*What you have to do*: Your output should be the lines from the one with "Task: Open the Windows Start menu" through the last line of the records below, exactly as written, minus the pictures.
Dataset content: Begin
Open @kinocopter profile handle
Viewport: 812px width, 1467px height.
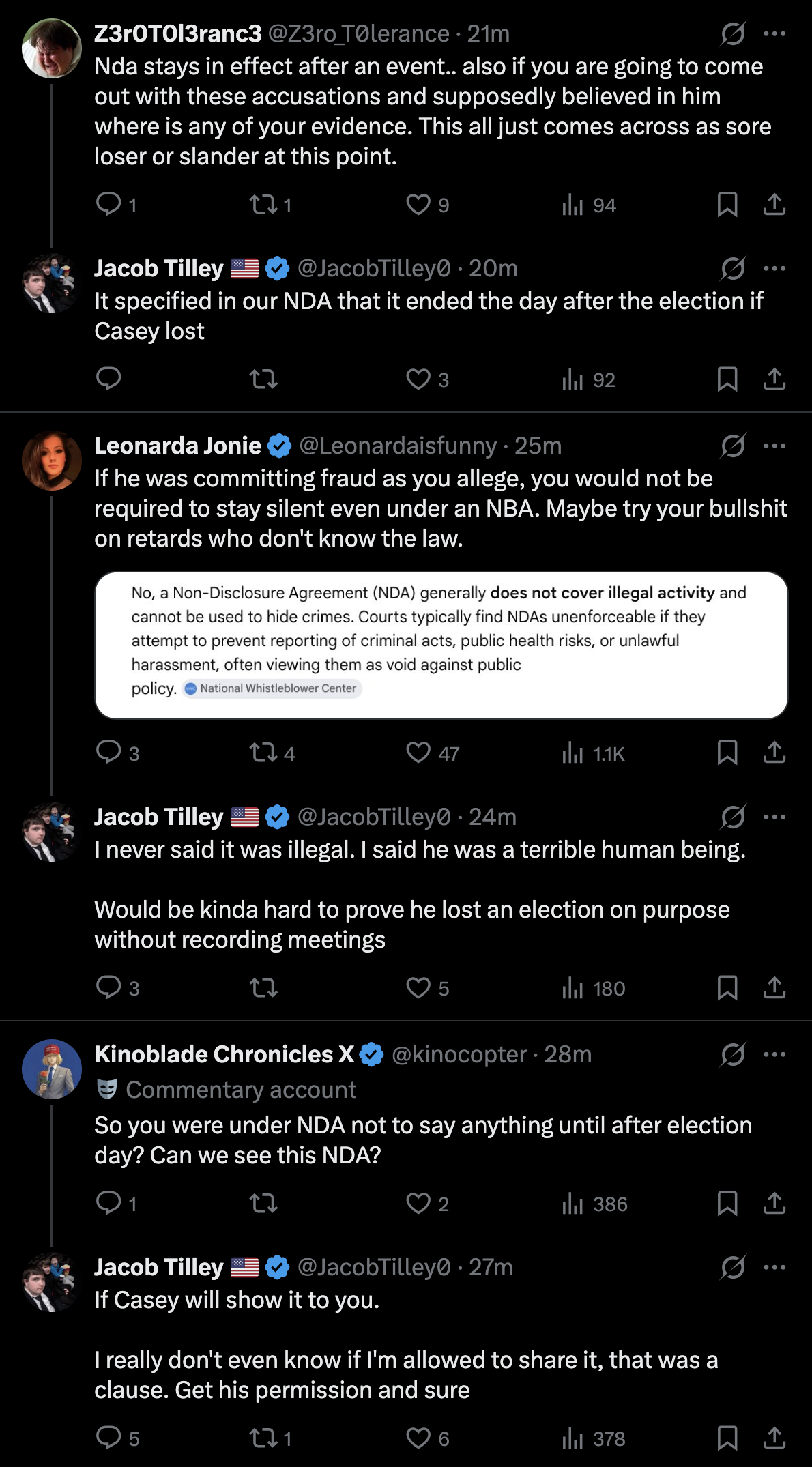pos(459,1054)
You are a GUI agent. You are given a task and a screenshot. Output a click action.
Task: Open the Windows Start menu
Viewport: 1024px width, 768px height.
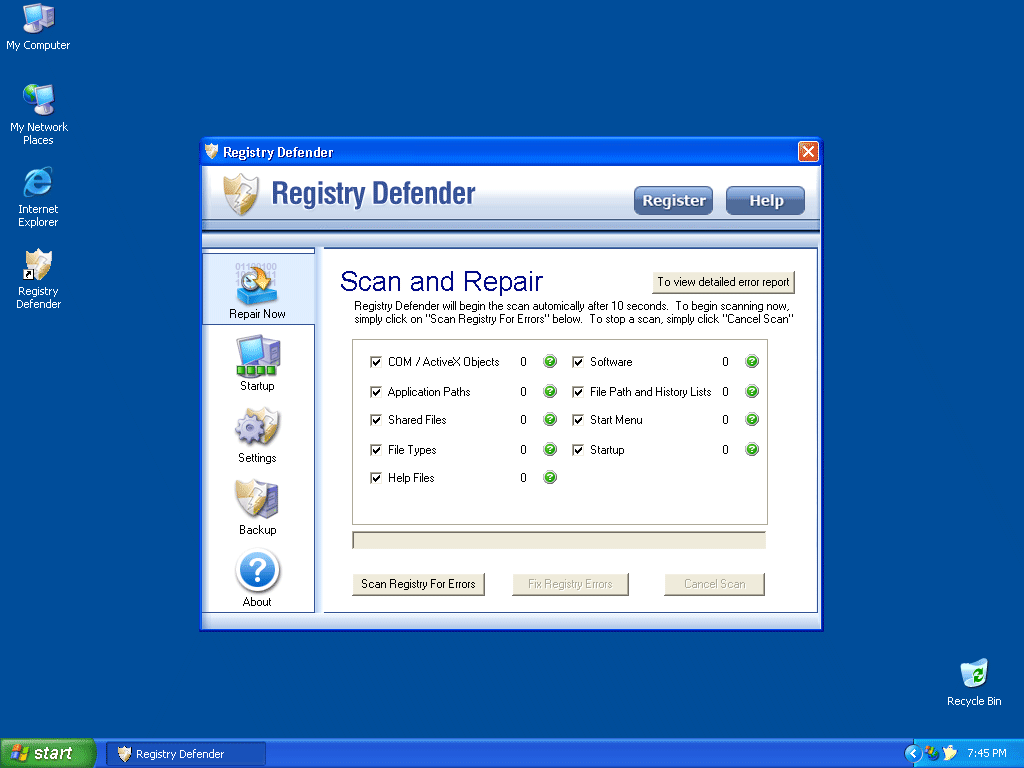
Dataset content: End
*Exercise result*:
Task: Open the Windows Start menu
Viewport: 1024px width, 768px height.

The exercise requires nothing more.